[Stated exercise]
Edit the entries from the line containing "1400x866 pixels. Task: Collapse" through the end of the entries, replacing "bookmark group" with "bookmark folder" and keeping everything else the same. Leave the pictures out of your answer.

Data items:
-------
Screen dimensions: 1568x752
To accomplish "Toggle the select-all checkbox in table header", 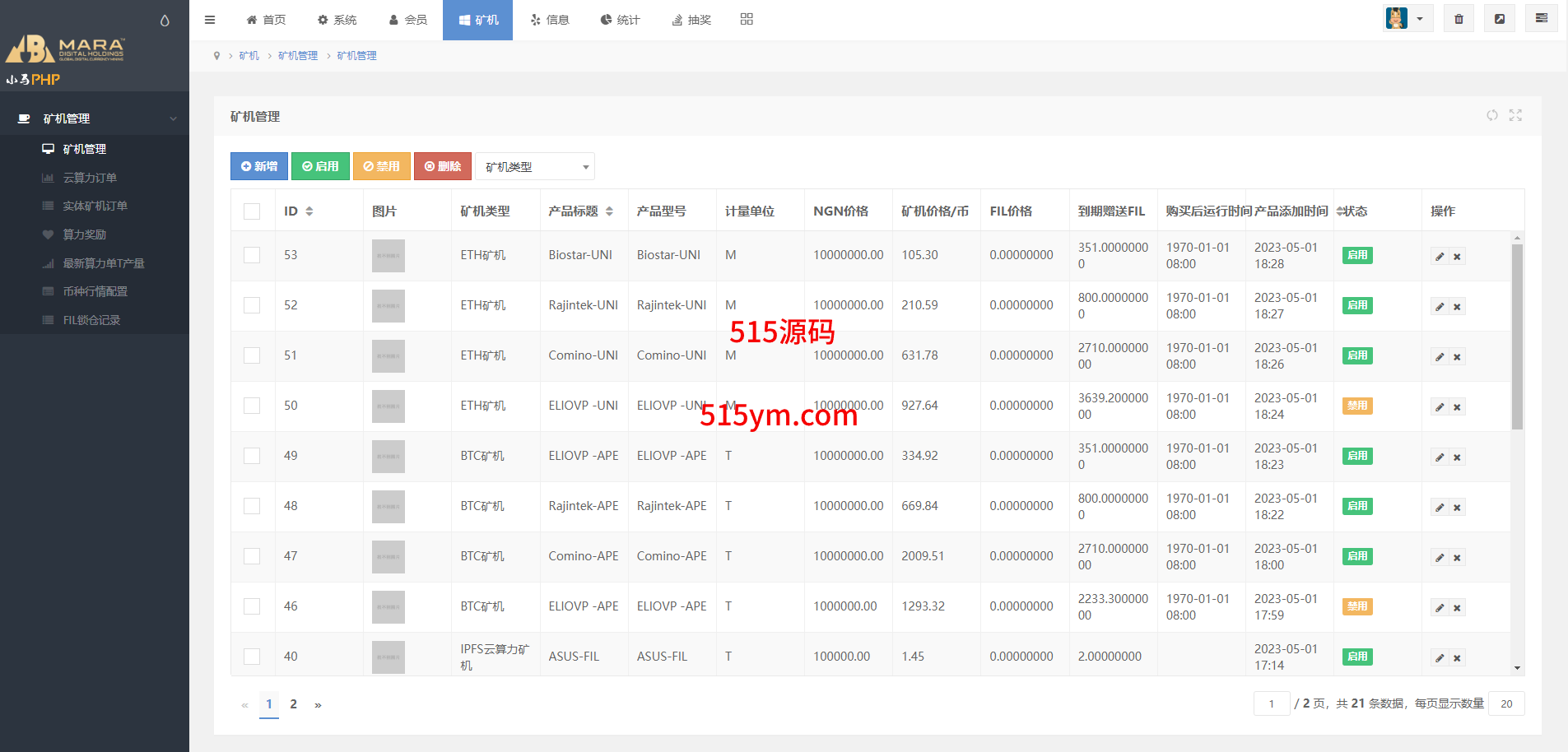I will pos(252,211).
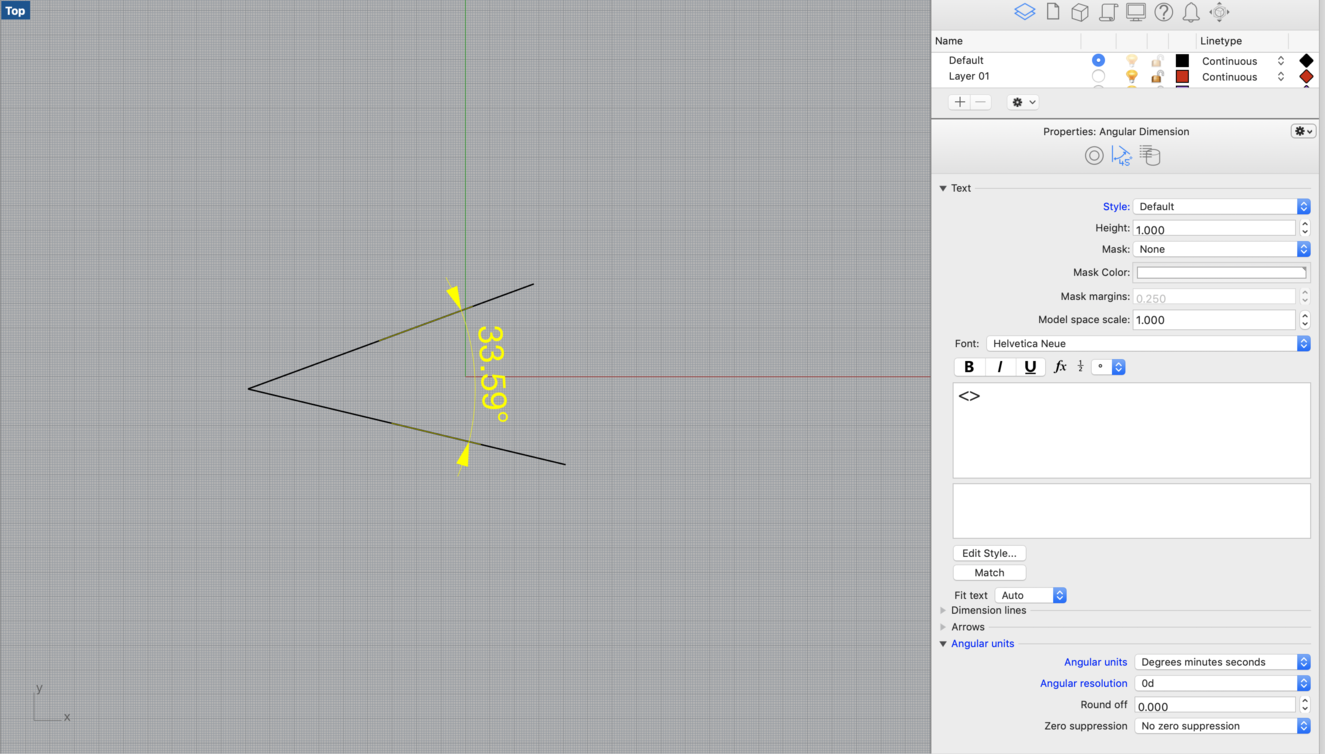Click the Edit Style button
1325x754 pixels.
point(989,553)
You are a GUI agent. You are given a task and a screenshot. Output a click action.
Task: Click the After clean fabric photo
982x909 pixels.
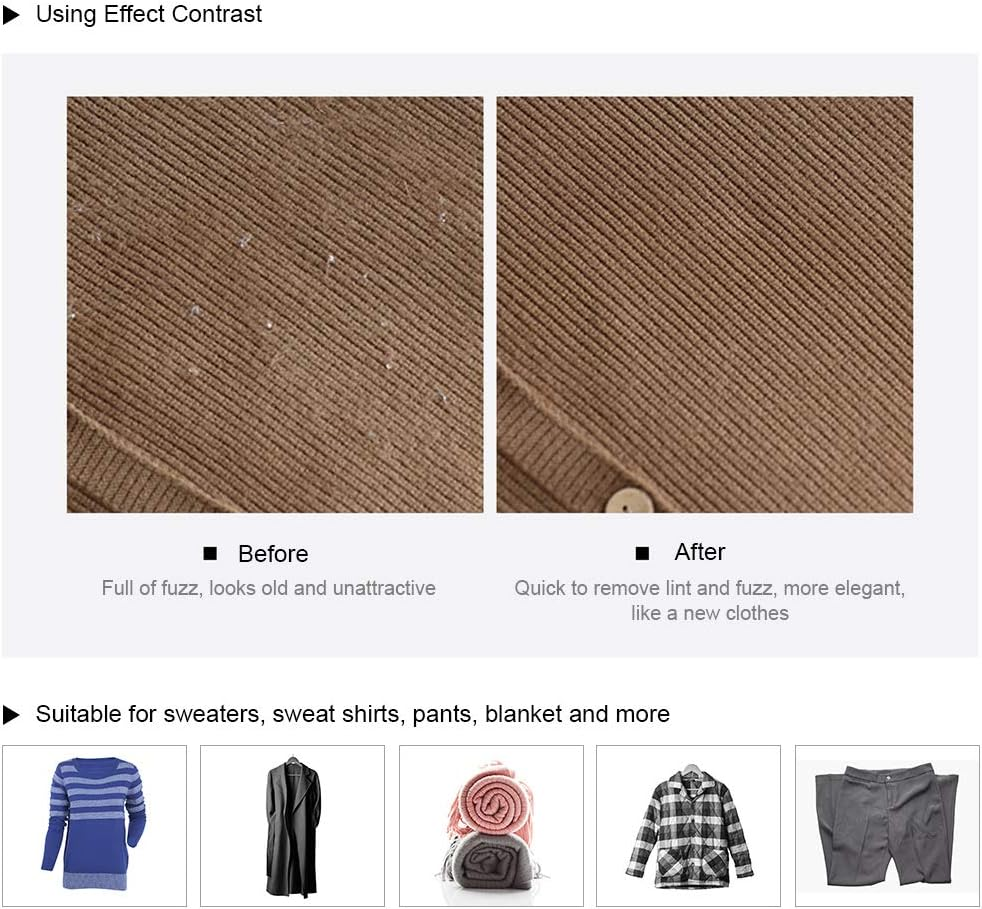[x=705, y=304]
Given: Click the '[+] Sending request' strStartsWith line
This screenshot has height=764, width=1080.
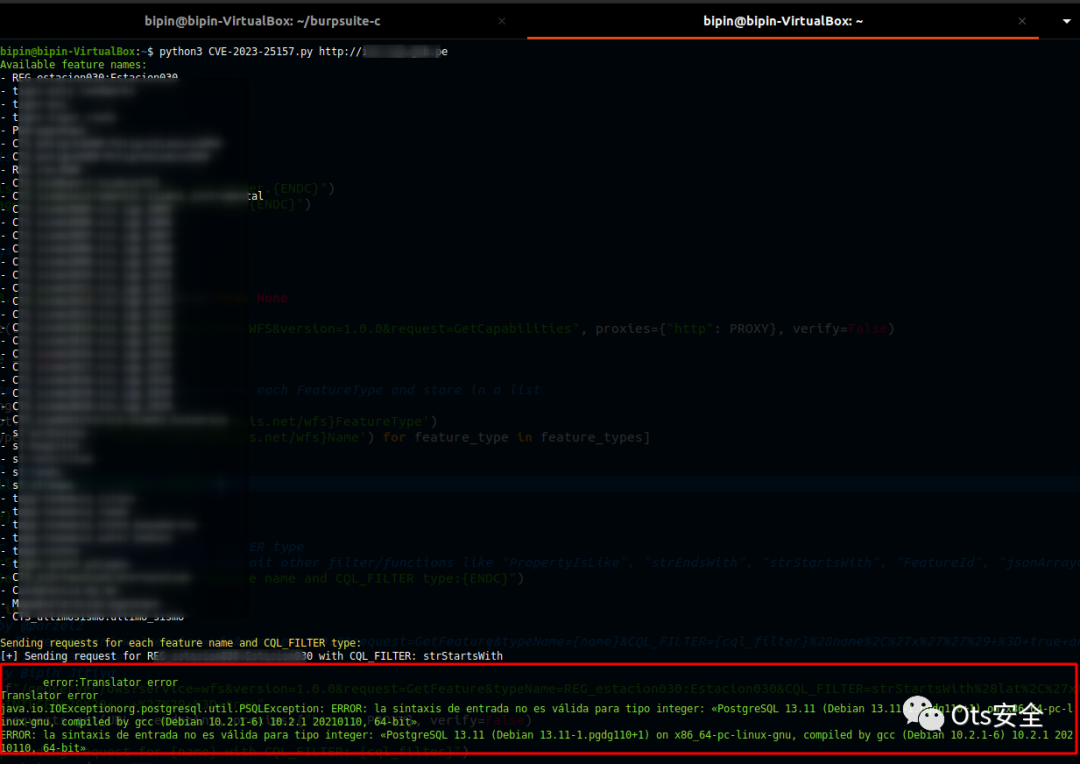Looking at the screenshot, I should click(250, 656).
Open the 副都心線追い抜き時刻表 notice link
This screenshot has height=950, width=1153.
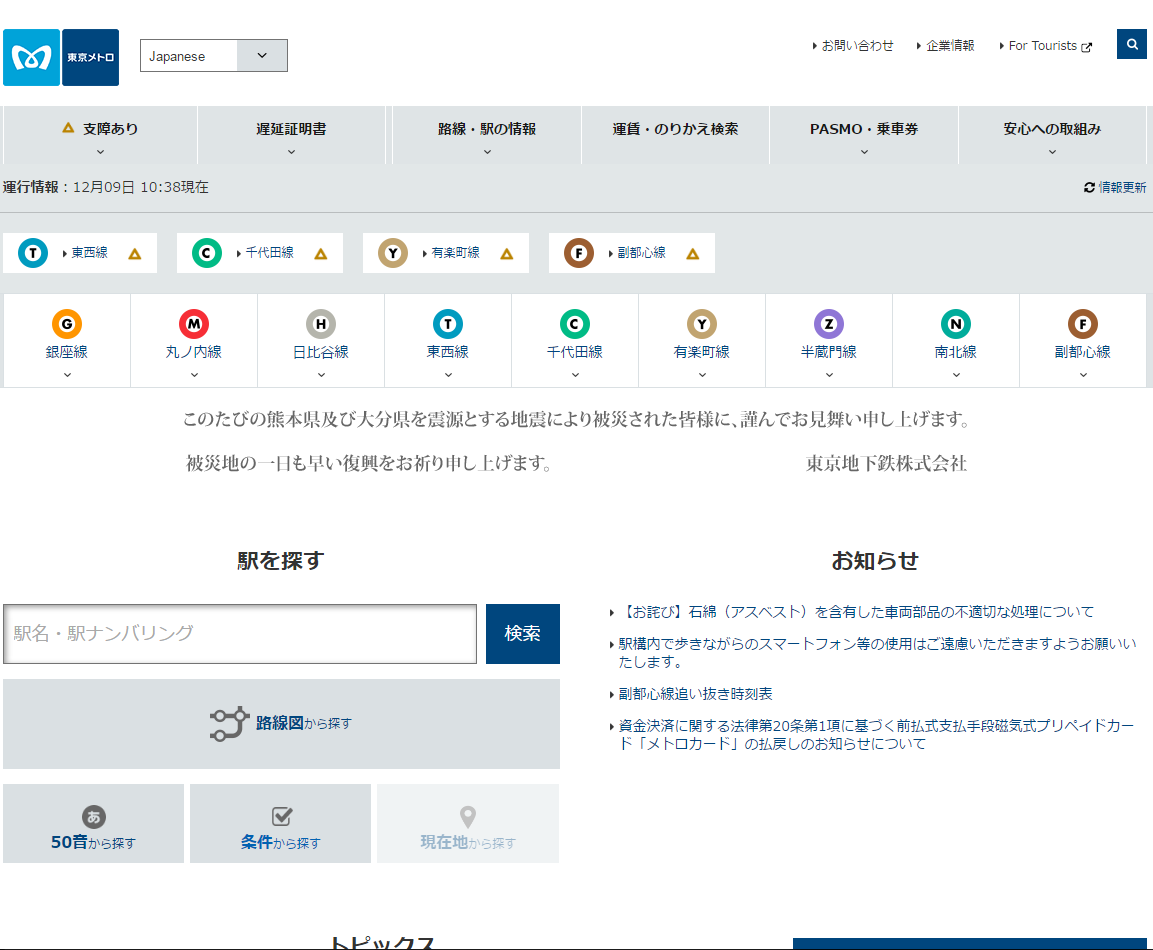[695, 694]
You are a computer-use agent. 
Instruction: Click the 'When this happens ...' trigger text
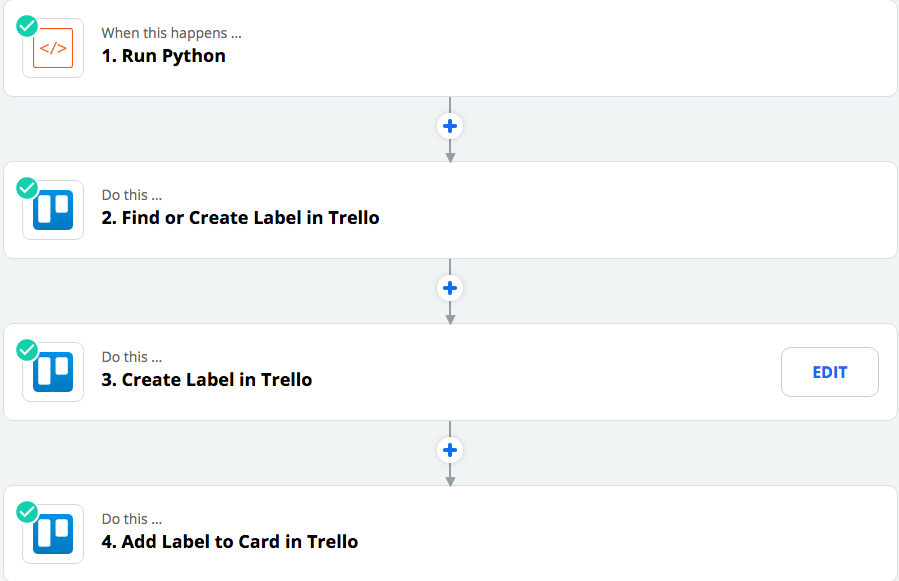point(171,33)
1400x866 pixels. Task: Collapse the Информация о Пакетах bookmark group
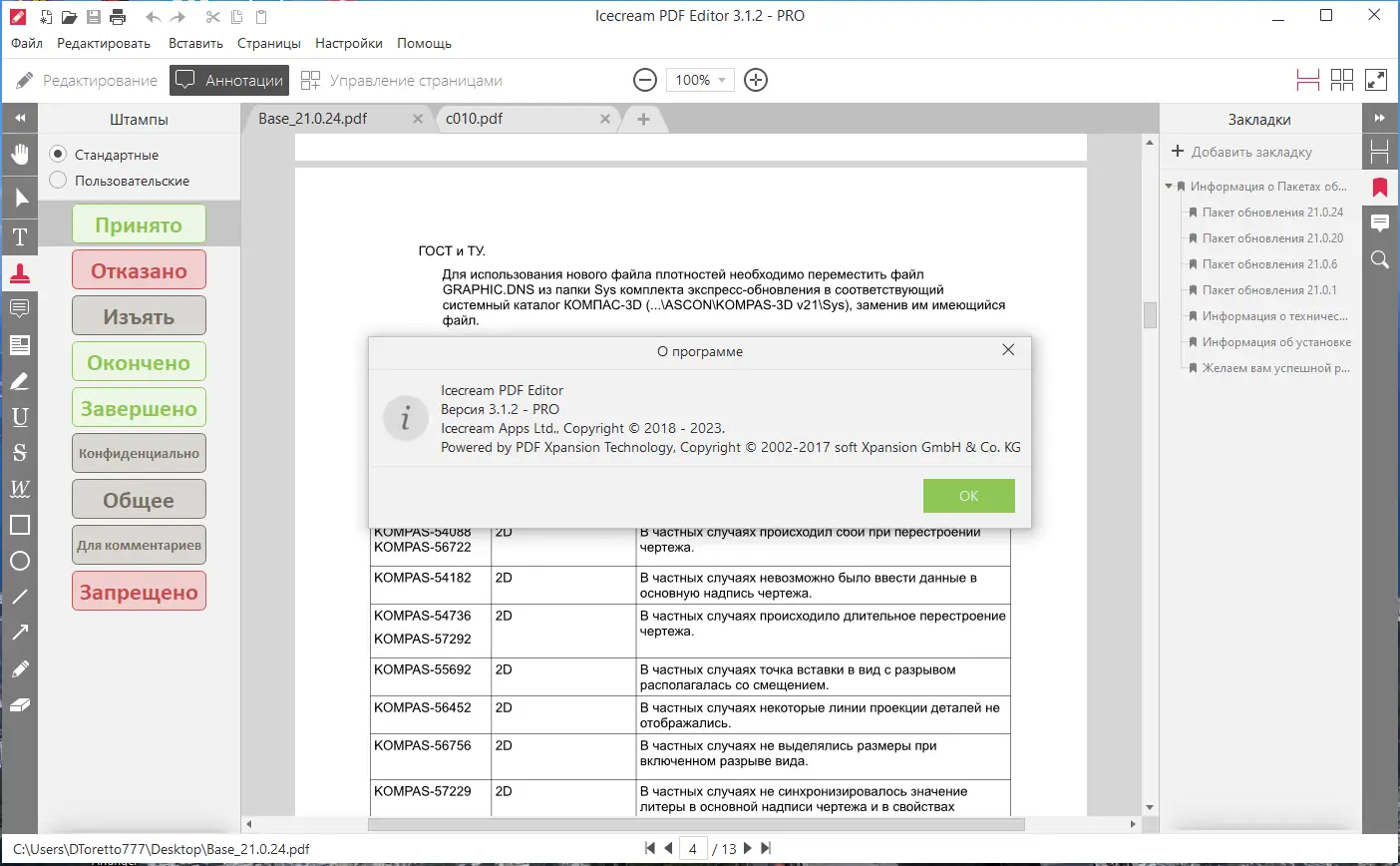pyautogui.click(x=1168, y=186)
-------
[Task output]
1400x866 pixels. Task: Collapse the Информация о Пакетах bookmark folder
pyautogui.click(x=1168, y=186)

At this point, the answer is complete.